The NBS-LRR genes are the extremely large family of plant disease resistance genes , and the local tandem duplication of NBS genes has created many homogenous clustered loci in each legume genome studied to date . Meziadi et al. suggested that the NBS-LRR proteins are encoded by one of the largest and most variable multigene families and are often organized into complex clusters of tightly linked genes in plants . In soybean, 319 putative NBS-LRR genes and 175 disease resistance QTLs have been found, among which 36 NBS-LRR genes are clustered on chromosome 3, and most of the NBS-LRR genes are located at the front end of chromosome 3 . The 17 identified Rps genes were all mapped to regions between 2,943,883 and 9,228,144 bp on chromosome 3. In addition, some genes or QTLs for resistance to abiotic or biotic stresses in soybean have been mapped near the region of RpsGZ on chromosome 3. For instance, the QTL Raso1 for major foxglove aphid resistance was mapped to a 63-kb interval containing an NBS-LRR-type R-like gene and two other genes in the Williams 82 sequence assembly . A minor foxglove aphid resistance QTL in PI 366121 , two soybean sudden death syndrome resistance QTLs, di1 [68,69] (also known as qRfs6 ) and SDS14-1 , and the major QTLs or dominant loci underlying salt tolerance in the soybean cultivars Tiefeng8 and Jidou12 [72,73] might be clustered in the region as Rps resistance genes.
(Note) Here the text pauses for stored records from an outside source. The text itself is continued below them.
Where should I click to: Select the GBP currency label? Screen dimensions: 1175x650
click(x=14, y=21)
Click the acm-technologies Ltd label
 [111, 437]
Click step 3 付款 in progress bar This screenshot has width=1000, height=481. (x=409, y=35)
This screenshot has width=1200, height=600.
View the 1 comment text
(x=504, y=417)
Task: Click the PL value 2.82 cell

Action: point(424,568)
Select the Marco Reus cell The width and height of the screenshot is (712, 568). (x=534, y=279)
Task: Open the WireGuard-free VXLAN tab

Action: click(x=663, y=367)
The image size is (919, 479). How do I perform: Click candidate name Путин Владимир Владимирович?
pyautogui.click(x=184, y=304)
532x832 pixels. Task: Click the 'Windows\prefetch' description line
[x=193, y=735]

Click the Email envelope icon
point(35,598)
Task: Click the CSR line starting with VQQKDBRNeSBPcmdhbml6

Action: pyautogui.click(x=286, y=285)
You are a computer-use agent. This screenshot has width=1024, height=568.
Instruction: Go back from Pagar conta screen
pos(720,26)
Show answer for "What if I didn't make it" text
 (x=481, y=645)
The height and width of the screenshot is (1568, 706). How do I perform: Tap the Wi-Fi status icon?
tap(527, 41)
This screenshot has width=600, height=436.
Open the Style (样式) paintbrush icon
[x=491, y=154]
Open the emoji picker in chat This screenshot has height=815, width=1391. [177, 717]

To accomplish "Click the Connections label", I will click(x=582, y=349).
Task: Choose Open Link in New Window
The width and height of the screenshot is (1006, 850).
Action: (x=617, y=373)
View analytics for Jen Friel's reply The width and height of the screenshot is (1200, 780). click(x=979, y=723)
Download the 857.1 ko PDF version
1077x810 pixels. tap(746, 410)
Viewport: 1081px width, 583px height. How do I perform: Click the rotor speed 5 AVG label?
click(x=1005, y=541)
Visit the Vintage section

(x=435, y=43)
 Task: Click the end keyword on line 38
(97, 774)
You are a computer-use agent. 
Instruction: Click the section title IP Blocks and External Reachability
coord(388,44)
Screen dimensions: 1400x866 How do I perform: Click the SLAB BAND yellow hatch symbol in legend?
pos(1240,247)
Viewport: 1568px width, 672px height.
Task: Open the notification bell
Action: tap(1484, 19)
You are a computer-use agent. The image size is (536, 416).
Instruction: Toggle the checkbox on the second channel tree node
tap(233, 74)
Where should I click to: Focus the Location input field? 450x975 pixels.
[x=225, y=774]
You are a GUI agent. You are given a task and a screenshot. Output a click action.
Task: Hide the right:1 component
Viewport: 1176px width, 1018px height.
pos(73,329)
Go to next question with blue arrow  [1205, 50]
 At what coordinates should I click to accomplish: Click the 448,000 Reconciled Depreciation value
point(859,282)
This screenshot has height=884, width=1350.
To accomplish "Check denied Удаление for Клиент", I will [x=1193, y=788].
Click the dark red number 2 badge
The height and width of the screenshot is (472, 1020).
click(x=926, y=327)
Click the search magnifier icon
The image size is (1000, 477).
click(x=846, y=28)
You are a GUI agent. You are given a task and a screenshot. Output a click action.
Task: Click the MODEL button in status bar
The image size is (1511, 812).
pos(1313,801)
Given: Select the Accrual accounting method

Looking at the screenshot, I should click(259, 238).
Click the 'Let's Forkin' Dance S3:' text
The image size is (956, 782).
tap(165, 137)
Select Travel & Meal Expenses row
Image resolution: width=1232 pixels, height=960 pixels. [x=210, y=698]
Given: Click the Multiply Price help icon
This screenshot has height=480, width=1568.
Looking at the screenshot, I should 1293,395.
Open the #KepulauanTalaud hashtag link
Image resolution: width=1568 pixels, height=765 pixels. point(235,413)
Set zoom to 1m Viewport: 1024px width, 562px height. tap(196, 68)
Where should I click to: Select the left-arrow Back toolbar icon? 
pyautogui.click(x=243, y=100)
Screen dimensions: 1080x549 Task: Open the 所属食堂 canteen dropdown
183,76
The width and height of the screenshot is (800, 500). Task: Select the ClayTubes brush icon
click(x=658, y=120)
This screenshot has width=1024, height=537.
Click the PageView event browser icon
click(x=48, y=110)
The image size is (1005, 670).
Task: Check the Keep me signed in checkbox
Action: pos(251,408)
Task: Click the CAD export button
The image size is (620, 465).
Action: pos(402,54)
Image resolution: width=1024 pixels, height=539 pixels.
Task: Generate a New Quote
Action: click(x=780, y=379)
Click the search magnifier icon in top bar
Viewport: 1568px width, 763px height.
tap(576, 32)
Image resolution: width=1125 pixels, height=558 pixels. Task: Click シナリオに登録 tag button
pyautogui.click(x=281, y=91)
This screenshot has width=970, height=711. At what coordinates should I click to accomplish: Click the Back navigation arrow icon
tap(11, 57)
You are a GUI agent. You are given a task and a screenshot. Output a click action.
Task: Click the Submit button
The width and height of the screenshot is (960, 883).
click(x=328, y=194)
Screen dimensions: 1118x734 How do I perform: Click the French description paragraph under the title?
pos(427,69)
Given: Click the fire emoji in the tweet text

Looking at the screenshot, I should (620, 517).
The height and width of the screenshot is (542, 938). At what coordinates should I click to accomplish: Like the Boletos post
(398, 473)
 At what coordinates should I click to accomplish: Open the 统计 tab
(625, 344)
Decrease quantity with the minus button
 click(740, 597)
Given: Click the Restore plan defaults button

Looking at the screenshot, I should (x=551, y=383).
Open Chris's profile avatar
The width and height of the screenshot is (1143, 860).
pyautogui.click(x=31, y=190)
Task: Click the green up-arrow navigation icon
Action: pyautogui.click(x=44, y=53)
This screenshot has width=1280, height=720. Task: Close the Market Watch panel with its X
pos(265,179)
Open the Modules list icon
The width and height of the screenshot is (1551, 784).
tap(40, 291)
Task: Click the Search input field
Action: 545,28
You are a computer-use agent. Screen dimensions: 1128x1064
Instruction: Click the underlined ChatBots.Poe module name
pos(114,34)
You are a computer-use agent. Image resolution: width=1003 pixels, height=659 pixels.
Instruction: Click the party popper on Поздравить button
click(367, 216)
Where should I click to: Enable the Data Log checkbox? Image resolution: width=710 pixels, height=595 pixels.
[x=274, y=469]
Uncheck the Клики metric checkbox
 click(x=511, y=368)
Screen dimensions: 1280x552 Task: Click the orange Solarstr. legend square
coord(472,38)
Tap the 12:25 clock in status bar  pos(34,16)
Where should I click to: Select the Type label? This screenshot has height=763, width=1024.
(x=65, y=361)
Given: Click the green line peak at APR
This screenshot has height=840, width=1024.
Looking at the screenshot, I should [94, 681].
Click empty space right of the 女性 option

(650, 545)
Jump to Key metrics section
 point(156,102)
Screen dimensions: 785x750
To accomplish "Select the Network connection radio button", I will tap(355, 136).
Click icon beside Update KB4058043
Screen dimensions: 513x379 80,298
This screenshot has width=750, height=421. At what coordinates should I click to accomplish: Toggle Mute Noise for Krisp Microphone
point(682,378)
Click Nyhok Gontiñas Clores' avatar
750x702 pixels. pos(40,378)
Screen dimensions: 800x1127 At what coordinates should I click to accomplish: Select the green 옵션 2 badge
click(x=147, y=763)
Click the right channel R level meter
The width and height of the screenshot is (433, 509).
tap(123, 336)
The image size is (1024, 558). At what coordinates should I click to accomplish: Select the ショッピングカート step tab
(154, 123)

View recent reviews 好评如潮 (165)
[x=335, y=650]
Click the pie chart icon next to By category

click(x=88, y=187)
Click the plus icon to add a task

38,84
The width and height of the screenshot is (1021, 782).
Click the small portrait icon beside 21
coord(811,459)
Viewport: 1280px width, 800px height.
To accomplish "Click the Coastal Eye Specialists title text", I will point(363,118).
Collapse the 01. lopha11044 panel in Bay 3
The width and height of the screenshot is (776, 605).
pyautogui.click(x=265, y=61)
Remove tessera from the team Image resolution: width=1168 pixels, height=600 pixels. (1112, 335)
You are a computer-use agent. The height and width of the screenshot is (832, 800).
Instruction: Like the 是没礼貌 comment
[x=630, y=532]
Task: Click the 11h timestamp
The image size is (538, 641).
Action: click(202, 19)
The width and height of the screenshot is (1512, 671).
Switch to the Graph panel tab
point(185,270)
Among the 19 genes in the region close to RpsGZ detected in this study, five gene candidates were NB-ARC domain and leucine-rich repeat-containing (NBS-LRR) genes, which are a typical type of so-called R-genes. NBS-LRR-type genes have been implicated in the resistance of Rps1k . qRT-PCR analysis showed differential expression patterns of the NBS-LRR-type gene Glyma.03g05300 between Guizao1 and BRSMG68, and this gene may be involved in defence mechanisms against disease.